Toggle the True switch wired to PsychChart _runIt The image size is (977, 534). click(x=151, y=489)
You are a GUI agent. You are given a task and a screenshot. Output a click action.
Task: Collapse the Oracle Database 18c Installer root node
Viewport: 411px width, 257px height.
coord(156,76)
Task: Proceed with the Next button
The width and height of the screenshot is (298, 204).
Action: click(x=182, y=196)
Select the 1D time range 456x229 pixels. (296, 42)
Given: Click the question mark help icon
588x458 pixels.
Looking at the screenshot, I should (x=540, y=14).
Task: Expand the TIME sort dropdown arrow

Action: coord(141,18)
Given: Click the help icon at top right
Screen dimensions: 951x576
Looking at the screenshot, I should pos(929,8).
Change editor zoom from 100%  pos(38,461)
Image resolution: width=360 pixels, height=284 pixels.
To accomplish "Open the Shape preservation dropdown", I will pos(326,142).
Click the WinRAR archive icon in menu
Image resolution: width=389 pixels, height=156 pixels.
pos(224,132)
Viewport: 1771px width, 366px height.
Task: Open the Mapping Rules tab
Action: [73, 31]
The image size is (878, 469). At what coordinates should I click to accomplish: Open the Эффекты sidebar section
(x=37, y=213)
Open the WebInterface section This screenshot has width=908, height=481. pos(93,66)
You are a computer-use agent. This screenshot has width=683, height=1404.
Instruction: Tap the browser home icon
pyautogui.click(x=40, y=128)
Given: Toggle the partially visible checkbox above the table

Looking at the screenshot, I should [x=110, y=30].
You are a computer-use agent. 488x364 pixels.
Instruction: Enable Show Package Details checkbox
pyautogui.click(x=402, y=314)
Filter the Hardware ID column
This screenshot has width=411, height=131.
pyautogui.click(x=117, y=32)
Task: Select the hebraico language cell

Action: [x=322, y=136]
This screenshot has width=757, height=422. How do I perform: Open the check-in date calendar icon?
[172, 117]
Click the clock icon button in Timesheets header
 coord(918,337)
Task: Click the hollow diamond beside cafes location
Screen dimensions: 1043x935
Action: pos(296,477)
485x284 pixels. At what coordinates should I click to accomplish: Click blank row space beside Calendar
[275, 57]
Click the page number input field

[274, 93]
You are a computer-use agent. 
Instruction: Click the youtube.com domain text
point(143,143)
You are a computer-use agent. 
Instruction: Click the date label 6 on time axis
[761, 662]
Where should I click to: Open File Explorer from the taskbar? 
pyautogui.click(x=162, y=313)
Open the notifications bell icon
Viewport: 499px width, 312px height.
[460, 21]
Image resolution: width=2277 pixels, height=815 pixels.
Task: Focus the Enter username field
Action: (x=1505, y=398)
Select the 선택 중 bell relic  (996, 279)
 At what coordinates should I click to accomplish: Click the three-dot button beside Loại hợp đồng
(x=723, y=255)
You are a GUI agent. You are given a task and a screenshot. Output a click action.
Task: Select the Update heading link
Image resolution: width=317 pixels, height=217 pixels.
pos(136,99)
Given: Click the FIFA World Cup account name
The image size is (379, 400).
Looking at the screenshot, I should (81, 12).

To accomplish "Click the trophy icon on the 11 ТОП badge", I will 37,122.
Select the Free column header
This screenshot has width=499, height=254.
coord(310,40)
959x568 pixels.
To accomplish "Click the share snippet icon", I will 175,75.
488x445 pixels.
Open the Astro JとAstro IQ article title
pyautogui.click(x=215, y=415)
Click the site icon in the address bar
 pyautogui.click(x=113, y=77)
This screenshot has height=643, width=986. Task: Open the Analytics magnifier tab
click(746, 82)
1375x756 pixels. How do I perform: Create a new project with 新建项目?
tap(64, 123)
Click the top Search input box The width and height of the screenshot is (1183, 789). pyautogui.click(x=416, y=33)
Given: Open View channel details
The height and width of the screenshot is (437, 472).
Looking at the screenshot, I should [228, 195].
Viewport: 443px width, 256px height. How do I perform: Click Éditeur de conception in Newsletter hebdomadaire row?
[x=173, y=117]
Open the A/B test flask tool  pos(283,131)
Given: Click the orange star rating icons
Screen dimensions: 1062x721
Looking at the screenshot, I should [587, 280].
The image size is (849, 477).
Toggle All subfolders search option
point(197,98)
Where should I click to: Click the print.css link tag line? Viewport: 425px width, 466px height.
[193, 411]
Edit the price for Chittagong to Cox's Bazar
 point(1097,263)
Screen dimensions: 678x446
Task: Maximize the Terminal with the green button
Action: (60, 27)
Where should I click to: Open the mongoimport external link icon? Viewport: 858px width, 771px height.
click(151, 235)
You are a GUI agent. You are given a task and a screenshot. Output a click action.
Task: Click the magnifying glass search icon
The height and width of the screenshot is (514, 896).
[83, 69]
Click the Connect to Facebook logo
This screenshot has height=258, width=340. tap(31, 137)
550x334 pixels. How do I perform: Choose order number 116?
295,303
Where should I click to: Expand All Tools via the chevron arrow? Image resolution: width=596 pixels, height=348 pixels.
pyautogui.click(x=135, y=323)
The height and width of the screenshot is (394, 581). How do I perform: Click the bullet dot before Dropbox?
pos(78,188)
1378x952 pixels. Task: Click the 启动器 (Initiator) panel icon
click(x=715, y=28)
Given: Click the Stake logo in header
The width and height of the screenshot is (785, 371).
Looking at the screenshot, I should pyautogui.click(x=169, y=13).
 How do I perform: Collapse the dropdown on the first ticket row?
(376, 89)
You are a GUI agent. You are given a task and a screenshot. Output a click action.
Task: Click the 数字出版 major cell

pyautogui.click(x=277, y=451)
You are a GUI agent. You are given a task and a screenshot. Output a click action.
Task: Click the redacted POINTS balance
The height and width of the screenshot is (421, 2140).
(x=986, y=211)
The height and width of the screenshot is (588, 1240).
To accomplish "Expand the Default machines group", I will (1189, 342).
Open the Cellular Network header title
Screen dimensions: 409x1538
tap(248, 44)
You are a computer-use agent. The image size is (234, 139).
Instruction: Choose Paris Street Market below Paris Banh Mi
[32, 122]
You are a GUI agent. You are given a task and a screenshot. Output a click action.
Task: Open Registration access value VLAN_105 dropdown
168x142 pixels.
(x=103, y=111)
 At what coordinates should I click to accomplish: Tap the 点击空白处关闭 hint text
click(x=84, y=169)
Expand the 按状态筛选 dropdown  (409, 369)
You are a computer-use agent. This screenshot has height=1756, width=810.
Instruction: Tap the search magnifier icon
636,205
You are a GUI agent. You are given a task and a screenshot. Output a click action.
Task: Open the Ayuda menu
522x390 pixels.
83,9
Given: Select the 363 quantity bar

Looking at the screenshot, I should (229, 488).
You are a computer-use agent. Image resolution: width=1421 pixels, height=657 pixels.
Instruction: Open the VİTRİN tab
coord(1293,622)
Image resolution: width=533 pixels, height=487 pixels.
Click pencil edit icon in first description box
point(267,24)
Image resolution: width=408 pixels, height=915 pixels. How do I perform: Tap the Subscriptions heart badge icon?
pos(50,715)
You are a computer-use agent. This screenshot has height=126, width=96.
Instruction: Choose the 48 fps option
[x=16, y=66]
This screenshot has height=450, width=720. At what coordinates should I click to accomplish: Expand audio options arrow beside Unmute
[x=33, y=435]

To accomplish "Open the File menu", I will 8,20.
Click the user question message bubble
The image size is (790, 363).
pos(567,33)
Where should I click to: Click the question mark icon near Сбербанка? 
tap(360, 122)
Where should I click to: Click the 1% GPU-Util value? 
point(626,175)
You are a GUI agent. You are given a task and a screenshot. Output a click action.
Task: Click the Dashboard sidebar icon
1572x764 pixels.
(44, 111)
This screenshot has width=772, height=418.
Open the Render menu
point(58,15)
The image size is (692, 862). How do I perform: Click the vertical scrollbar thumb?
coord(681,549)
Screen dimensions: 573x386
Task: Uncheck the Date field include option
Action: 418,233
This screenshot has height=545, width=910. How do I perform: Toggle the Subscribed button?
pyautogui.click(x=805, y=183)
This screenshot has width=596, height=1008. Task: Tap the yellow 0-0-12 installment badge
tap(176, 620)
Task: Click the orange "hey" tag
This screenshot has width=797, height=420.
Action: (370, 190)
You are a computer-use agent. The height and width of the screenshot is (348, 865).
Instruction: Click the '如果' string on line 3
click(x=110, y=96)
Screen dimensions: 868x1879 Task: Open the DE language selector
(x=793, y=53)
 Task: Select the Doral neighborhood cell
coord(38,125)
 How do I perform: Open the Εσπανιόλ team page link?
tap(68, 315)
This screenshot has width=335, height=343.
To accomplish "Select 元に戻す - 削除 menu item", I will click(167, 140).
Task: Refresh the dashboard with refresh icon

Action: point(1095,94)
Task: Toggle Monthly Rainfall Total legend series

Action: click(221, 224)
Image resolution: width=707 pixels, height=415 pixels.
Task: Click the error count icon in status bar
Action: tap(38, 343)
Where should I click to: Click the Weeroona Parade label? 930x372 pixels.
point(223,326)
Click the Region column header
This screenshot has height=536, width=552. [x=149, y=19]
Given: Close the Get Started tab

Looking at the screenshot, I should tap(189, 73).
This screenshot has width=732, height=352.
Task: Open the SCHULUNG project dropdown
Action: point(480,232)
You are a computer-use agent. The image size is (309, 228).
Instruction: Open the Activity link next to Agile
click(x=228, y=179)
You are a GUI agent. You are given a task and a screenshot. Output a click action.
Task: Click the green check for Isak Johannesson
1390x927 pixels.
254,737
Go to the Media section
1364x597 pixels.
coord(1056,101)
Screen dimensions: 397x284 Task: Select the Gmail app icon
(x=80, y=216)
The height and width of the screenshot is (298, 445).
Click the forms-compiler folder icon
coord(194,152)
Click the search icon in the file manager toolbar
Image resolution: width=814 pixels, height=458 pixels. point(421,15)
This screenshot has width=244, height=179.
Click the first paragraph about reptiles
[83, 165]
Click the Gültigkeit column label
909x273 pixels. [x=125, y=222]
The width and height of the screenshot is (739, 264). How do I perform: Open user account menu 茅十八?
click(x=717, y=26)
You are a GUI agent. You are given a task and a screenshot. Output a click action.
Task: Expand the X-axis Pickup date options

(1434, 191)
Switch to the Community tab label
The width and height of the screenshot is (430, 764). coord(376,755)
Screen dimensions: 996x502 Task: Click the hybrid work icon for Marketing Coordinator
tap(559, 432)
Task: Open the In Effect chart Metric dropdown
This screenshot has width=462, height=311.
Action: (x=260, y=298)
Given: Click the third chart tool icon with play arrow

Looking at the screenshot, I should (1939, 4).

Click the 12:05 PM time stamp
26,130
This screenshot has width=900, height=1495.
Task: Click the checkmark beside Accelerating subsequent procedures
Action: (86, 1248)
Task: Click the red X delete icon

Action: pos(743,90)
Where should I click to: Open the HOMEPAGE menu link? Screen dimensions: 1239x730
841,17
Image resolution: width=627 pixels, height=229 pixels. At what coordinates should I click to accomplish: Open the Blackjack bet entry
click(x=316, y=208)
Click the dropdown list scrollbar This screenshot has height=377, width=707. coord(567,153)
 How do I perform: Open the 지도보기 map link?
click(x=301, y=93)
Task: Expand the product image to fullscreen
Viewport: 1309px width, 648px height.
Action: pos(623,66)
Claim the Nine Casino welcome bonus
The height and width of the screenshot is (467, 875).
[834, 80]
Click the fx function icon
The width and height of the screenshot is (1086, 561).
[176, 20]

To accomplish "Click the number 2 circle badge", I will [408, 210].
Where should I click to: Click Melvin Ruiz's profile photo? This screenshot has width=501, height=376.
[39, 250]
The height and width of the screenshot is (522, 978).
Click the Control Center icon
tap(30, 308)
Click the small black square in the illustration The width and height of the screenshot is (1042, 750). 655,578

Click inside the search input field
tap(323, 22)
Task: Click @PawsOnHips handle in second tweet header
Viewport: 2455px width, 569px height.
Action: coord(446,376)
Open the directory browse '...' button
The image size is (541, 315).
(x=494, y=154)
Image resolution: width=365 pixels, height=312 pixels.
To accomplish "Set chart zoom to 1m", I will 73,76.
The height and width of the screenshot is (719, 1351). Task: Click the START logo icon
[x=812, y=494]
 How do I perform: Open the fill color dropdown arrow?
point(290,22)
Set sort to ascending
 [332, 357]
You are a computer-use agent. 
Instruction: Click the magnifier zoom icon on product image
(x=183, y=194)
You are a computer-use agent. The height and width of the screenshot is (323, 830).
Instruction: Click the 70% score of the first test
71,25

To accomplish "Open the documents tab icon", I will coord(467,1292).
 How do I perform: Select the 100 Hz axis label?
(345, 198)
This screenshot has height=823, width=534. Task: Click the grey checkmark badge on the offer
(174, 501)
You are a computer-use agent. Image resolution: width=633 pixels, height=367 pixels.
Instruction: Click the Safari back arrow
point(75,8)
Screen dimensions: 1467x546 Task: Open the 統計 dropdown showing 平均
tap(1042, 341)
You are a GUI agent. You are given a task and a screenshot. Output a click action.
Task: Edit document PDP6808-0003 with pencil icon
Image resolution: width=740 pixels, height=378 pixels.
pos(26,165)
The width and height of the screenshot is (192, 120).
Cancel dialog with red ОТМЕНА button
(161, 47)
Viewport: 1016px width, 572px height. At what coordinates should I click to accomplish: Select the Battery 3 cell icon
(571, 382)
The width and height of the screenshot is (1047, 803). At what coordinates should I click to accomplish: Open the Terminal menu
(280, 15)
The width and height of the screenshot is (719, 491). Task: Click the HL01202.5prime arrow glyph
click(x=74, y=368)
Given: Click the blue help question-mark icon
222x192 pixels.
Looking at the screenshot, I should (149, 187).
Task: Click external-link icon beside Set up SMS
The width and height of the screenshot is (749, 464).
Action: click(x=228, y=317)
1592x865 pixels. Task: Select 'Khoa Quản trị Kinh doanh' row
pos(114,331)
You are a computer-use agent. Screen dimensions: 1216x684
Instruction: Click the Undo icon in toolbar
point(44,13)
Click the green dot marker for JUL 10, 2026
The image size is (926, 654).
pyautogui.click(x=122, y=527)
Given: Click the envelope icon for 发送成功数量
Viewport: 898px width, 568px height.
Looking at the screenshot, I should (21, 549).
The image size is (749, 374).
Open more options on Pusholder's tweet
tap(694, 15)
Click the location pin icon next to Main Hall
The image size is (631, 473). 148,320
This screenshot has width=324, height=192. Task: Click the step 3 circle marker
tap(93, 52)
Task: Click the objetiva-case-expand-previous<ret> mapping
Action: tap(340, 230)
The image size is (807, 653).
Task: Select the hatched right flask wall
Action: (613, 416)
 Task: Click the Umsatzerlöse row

__________________________________________________

■ What you are asked to do
Starting at the line with "Image resolution: width=740", copy every line down to the last one above, exactly as written and with nothing else.

■ Answer section
Image resolution: width=740 pixels, height=378 pixels.
pos(26,165)
The width and height of the screenshot is (192, 120).
Cancel dialog with red ОТМЕНА button
(161, 47)
Viewport: 1016px width, 572px height. At what coordinates should I click to accomplish: Select the Battery 3 cell icon
(571, 382)
The width and height of the screenshot is (1047, 803). At what coordinates should I click to accomplish: Open the Terminal menu
(280, 15)
The width and height of the screenshot is (719, 491). Task: Click the HL01202.5prime arrow glyph
click(x=74, y=368)
Given: Click the blue help question-mark icon
222x192 pixels.
Looking at the screenshot, I should (149, 187).
Task: Click external-link icon beside Set up SMS
The width and height of the screenshot is (749, 464).
Action: click(x=228, y=317)
1592x865 pixels. Task: Select 'Khoa Quản trị Kinh doanh' row
pos(114,331)
You are a computer-use agent. Screen dimensions: 1216x684
Instruction: Click the Undo icon in toolbar
point(44,13)
Click the green dot marker for JUL 10, 2026
The image size is (926, 654).
pyautogui.click(x=122, y=527)
Given: Click the envelope icon for 发送成功数量
Viewport: 898px width, 568px height.
Looking at the screenshot, I should (21, 549).
The image size is (749, 374).
Open more options on Pusholder's tweet
tap(694, 15)
Click the location pin icon next to Main Hall
The image size is (631, 473). 148,320
This screenshot has width=324, height=192. Task: Click the step 3 circle marker
tap(93, 52)
Task: Click the objetiva-case-expand-previous<ret> mapping
Action: tap(340, 230)
The image size is (807, 653).
Task: Select the hatched right flask wall
Action: (613, 416)
 Task: Click the Umsatzerlöse row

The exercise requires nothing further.